[Records excerpted from a collection]
----------

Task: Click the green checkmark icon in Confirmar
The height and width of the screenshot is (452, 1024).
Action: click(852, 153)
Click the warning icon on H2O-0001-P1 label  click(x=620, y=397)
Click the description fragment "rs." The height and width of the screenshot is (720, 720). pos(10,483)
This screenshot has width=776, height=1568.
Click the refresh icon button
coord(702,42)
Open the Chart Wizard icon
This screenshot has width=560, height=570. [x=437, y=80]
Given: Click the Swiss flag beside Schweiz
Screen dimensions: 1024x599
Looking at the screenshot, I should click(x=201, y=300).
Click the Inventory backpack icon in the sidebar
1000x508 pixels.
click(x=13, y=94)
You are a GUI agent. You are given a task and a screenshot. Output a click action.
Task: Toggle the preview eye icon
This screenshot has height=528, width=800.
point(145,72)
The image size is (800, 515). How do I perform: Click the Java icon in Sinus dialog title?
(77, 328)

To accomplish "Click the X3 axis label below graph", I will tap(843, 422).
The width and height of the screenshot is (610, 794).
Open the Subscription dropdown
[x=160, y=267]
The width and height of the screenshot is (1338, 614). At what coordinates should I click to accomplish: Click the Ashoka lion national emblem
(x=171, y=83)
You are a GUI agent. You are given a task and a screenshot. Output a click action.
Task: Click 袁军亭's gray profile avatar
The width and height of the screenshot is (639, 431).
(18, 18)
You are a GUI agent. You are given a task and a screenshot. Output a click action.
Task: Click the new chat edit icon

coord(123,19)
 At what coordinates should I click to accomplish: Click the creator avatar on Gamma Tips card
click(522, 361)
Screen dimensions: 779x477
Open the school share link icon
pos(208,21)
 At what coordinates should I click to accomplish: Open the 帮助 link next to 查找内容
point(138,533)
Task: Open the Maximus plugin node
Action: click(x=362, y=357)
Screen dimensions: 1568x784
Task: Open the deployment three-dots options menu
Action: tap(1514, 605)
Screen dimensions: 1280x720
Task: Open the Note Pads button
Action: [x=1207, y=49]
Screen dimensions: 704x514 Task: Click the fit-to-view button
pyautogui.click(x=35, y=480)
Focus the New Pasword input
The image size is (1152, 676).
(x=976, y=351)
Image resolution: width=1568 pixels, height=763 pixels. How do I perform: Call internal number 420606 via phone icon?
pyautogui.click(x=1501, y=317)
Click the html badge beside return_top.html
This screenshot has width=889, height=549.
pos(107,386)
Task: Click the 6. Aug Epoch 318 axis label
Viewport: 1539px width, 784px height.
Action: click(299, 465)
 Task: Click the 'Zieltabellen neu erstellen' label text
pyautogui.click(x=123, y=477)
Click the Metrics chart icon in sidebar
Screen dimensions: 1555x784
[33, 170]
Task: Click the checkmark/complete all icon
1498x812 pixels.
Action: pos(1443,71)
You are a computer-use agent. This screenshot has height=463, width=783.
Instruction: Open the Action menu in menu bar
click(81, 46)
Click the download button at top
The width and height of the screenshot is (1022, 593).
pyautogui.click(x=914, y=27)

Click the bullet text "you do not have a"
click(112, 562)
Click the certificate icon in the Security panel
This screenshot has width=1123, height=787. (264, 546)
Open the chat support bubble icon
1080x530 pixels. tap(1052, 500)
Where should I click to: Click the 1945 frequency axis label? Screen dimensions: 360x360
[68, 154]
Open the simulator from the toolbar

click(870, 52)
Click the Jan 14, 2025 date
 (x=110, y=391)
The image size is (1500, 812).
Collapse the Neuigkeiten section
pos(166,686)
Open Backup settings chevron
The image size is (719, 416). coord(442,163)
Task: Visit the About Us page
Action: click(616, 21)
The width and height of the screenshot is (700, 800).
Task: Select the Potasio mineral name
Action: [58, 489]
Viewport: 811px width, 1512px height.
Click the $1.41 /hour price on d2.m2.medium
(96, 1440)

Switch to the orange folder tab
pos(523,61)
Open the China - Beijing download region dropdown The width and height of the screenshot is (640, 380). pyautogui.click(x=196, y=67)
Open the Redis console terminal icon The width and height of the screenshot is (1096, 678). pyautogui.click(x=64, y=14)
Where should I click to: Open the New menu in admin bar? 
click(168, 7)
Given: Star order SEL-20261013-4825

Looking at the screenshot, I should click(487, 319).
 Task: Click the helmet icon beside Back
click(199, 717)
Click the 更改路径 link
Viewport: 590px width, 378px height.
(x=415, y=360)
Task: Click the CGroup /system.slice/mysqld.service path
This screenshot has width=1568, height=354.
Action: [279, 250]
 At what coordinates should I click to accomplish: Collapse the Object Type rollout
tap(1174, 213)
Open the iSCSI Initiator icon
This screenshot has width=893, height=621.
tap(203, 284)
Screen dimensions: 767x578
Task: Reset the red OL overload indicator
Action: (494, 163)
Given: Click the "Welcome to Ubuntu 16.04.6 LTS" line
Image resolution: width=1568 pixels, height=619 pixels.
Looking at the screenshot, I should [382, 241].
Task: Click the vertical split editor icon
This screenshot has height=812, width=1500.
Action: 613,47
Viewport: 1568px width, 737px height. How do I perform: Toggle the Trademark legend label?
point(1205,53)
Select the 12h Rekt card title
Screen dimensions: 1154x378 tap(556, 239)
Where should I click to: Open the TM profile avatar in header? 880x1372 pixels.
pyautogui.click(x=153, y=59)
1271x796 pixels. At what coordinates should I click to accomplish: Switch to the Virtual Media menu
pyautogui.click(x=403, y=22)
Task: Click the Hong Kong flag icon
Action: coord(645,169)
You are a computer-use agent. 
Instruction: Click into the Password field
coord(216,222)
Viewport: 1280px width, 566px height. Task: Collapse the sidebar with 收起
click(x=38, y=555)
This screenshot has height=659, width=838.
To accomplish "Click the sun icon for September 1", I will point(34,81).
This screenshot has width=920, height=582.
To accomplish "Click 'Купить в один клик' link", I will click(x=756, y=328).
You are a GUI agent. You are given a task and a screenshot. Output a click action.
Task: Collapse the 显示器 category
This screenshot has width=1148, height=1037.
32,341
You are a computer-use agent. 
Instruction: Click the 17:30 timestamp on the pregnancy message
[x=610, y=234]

----------

DESCRIPTION OF THE TASK – Every entry must be retyped in full, exactly as given.

YOUR RESPONSE –
Task: Click the green checkmark icon in Confirmar
The height and width of the screenshot is (452, 1024).
Action: click(852, 153)
Click the warning icon on H2O-0001-P1 label  click(x=620, y=397)
Click the description fragment "rs." The height and width of the screenshot is (720, 720). pos(10,483)
This screenshot has width=776, height=1568.
Click the refresh icon button
coord(702,42)
Open the Chart Wizard icon
This screenshot has width=560, height=570. [x=437, y=80]
Given: Click the Swiss flag beside Schweiz
Screen dimensions: 1024x599
Looking at the screenshot, I should click(x=201, y=300).
Click the Inventory backpack icon in the sidebar
1000x508 pixels.
click(x=13, y=94)
You are a GUI agent. You are given a task and a screenshot. Output a click action.
Task: Toggle the preview eye icon
This screenshot has height=528, width=800.
point(145,72)
The image size is (800, 515). How do I perform: Click the Java icon in Sinus dialog title?
(77, 328)

To accomplish "Click the X3 axis label below graph", I will tap(843, 422).
The width and height of the screenshot is (610, 794).
Open the Subscription dropdown
[x=160, y=267]
The width and height of the screenshot is (1338, 614). At what coordinates should I click to accomplish: Click the Ashoka lion national emblem
(x=171, y=83)
You are a GUI agent. You are given a task and a screenshot. Output a click action.
Task: Click 袁军亭's gray profile avatar
The width and height of the screenshot is (639, 431).
(18, 18)
You are a GUI agent. You are given a task and a screenshot. Output a click action.
Task: Click the new chat edit icon

coord(123,19)
 At what coordinates should I click to accomplish: Click the creator avatar on Gamma Tips card
click(522, 361)
Screen dimensions: 779x477
Open the school share link icon
pos(208,21)
 At what coordinates should I click to accomplish: Open the 帮助 link next to 查找内容
point(138,533)
Task: Open the Maximus plugin node
Action: click(x=362, y=357)
Screen dimensions: 1568x784
Task: Open the deployment three-dots options menu
Action: tap(1514, 605)
Screen dimensions: 1280x720
Task: Open the Note Pads button
Action: [x=1207, y=49]
Screen dimensions: 704x514 Task: Click the fit-to-view button
pyautogui.click(x=35, y=480)
Focus the New Pasword input
The image size is (1152, 676).
(x=976, y=351)
Image resolution: width=1568 pixels, height=763 pixels. How do I perform: Call internal number 420606 via phone icon?
pyautogui.click(x=1501, y=317)
Click the html badge beside return_top.html
This screenshot has width=889, height=549.
pos(107,386)
Task: Click the 6. Aug Epoch 318 axis label
Viewport: 1539px width, 784px height.
Action: click(299, 465)
 Task: Click the 'Zieltabellen neu erstellen' label text
pyautogui.click(x=123, y=477)
Click the Metrics chart icon in sidebar
Screen dimensions: 1555x784
[33, 170]
Task: Click the checkmark/complete all icon
1498x812 pixels.
Action: pos(1443,71)
You are a computer-use agent. This screenshot has height=463, width=783.
Instruction: Open the Action menu in menu bar
click(81, 46)
Click the download button at top
The width and height of the screenshot is (1022, 593).
pyautogui.click(x=914, y=27)

Click the bullet text "you do not have a"
click(112, 562)
Click the certificate icon in the Security panel
This screenshot has width=1123, height=787. (264, 546)
Open the chat support bubble icon
1080x530 pixels. tap(1052, 500)
Where should I click to: Click the 1945 frequency axis label? Screen dimensions: 360x360
[68, 154]
Open the simulator from the toolbar

click(870, 52)
Click the Jan 14, 2025 date
 (x=110, y=391)
The image size is (1500, 812).
Collapse the Neuigkeiten section
pos(166,686)
Open Backup settings chevron
The image size is (719, 416). coord(442,163)
Task: Visit the About Us page
Action: click(616, 21)
The width and height of the screenshot is (700, 800).
Task: Select the Potasio mineral name
Action: [58, 489]
Viewport: 811px width, 1512px height.
Click the $1.41 /hour price on d2.m2.medium
(96, 1440)

Switch to the orange folder tab
pos(523,61)
Open the China - Beijing download region dropdown The width and height of the screenshot is (640, 380). pyautogui.click(x=196, y=67)
Open the Redis console terminal icon The width and height of the screenshot is (1096, 678). pyautogui.click(x=64, y=14)
Where should I click to: Open the New menu in admin bar? 
click(168, 7)
Given: Star order SEL-20261013-4825

Looking at the screenshot, I should click(487, 319).
 Task: Click the helmet icon beside Back
click(199, 717)
Click the 更改路径 link
Viewport: 590px width, 378px height.
(x=415, y=360)
Task: Click the CGroup /system.slice/mysqld.service path
This screenshot has width=1568, height=354.
Action: [279, 250]
 At what coordinates should I click to accomplish: Collapse the Object Type rollout
tap(1174, 213)
Open the iSCSI Initiator icon
This screenshot has width=893, height=621.
tap(203, 284)
Screen dimensions: 767x578
Task: Reset the red OL overload indicator
Action: (494, 163)
Given: Click the "Welcome to Ubuntu 16.04.6 LTS" line
Image resolution: width=1568 pixels, height=619 pixels.
Looking at the screenshot, I should [382, 241].
Task: Click the vertical split editor icon
This screenshot has height=812, width=1500.
Action: 613,47
Viewport: 1568px width, 737px height. How do I perform: Toggle the Trademark legend label?
point(1205,53)
Select the 12h Rekt card title
Screen dimensions: 1154x378 tap(556, 239)
Where should I click to: Open the TM profile avatar in header? 880x1372 pixels.
pyautogui.click(x=153, y=59)
1271x796 pixels. At what coordinates should I click to accomplish: Switch to the Virtual Media menu
pyautogui.click(x=403, y=22)
Task: Click the Hong Kong flag icon
Action: coord(645,169)
You are a computer-use agent. 
Instruction: Click into the Password field
coord(216,222)
Viewport: 1280px width, 566px height. Task: Collapse the sidebar with 收起
click(x=38, y=555)
This screenshot has height=659, width=838.
To accomplish "Click the sun icon for September 1", I will point(34,81).
This screenshot has width=920, height=582.
To accomplish "Click 'Купить в один клик' link", I will click(x=756, y=328).
You are a GUI agent. You are given a task and a screenshot. Output a click action.
Task: Collapse the 显示器 category
This screenshot has width=1148, height=1037.
32,341
You are a computer-use agent. 
Instruction: Click the 17:30 timestamp on the pregnancy message
[x=610, y=234]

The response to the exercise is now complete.